• **Given entries**
------------------------------
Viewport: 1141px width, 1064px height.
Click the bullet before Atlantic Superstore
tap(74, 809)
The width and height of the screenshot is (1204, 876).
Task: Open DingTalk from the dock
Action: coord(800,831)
------------------------------
• **Work item**
Restate the records above word for word.

• **Response to the exercise**
Viewport: 1141px width, 1064px height.
Click the bullet before Atlantic Superstore
tap(74, 809)
The width and height of the screenshot is (1204, 876).
Task: Open DingTalk from the dock
Action: coord(800,831)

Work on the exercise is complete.